After September 11, the language shifted again. Afghanistan and Iraq were not colonies. They were missions. But the structure was familiar: client governments, redesigned security forces, permanent bases, contractors replacing administrators. Political systems built under supervision. Withdrawal always promised, never decisive.¹⁰ Conditional sovereignty persisted, justified now by urgency rather than ideology.

What distinguishes the present moment is not the return of imperial instinct. It is the erosion of its disguise.

Previous administrations practiced conditional sovereignty while insisting—often sincerely—on the language of partnership. The system depended on restraint, predictability, and the appearance of mutual consent. Trump discarded that vocabulary. He spoke of allies as dependents, territory as assets, guarantees as transactions. What earlier administrations implied through doctrine and budget pressure was now stated plainly.

That bluntness did not create American power. It revealed its grammar.

Allies recognize the sound because they have heard it before. Europe hears it through the memory of postwar dependence. Canada hears it through proximity. Mexico hears it through a border that has always functioned less as a line than as a lever. Even states far from the Atlantic hear it, because American power has always been global in consequence, if not geography.

What has changed is how they respond.

Where earlier eras relied on trust in American stewardship, the contemporary response is procedural insulation: procurement frameworks, trade diversification, legal embedding. The same paperwork once used to project power is now being used to limit exposure to it. SAFE agreements, supply-chain redundancy, and regulatory harmonization are not rejections of American leadership. They are adaptations to its volatility.

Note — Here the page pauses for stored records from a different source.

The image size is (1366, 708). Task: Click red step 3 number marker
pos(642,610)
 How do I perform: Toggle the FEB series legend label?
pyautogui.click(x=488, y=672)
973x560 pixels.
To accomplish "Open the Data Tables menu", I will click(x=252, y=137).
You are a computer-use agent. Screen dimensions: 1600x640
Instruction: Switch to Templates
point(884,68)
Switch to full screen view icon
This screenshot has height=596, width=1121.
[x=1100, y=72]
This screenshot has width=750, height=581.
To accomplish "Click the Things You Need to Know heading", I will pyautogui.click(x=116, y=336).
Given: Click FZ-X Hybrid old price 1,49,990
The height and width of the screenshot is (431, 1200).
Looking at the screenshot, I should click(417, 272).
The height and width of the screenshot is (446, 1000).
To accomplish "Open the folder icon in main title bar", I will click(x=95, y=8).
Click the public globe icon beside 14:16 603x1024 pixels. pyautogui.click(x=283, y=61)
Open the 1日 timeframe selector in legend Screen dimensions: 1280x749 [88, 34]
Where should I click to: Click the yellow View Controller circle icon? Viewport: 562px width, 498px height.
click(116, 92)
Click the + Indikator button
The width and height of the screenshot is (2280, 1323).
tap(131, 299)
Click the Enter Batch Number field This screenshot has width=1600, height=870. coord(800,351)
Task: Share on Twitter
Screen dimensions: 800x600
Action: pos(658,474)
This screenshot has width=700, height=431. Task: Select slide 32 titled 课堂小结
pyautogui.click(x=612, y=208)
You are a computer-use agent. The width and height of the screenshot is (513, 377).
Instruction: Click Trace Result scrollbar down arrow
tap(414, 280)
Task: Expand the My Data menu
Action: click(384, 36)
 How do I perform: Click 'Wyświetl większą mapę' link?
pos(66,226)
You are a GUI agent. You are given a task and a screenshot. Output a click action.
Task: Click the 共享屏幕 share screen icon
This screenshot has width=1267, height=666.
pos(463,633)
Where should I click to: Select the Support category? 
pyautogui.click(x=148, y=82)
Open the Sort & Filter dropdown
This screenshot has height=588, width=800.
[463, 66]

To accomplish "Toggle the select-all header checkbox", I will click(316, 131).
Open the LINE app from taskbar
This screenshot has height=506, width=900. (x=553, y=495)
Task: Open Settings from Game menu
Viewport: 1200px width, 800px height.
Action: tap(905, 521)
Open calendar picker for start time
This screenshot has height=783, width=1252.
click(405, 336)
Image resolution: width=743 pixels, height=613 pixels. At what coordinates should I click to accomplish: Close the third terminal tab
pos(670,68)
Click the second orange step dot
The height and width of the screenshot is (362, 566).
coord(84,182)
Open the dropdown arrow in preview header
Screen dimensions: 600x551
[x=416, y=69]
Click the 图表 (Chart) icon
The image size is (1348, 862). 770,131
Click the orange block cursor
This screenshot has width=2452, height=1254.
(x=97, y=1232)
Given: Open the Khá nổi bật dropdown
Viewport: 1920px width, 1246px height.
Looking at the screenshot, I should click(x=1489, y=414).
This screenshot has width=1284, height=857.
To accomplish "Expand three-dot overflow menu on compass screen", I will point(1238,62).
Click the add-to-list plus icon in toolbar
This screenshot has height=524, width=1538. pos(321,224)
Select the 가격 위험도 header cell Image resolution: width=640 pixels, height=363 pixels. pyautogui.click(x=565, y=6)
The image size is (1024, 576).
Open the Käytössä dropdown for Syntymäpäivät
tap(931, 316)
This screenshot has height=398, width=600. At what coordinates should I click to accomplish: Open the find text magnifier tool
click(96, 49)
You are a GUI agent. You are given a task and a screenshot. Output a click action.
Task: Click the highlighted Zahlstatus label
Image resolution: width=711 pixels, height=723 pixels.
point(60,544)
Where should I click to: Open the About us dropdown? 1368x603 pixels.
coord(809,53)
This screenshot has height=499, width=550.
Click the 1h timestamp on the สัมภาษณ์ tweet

When sovereignty is treated as conditional, states seek to meet the condition—or escape it. This is not rebellion. It is recalibration.

Conditional sovereignty works only so long as the dominant power is predictable. Once predictability fades, the condition itself becomes intolerable.

That is the quiet danger of the current era. By speaking the logic of dominance too clearly, the United States may be accelerating the erosion of the system it built. Power that once felt stabilizing now feels extractive. Guarantees once assumed now feel provisional.

Empires rarely collapse when challenged directly. They erode when their paperwork stops persuading the people asked to sign it.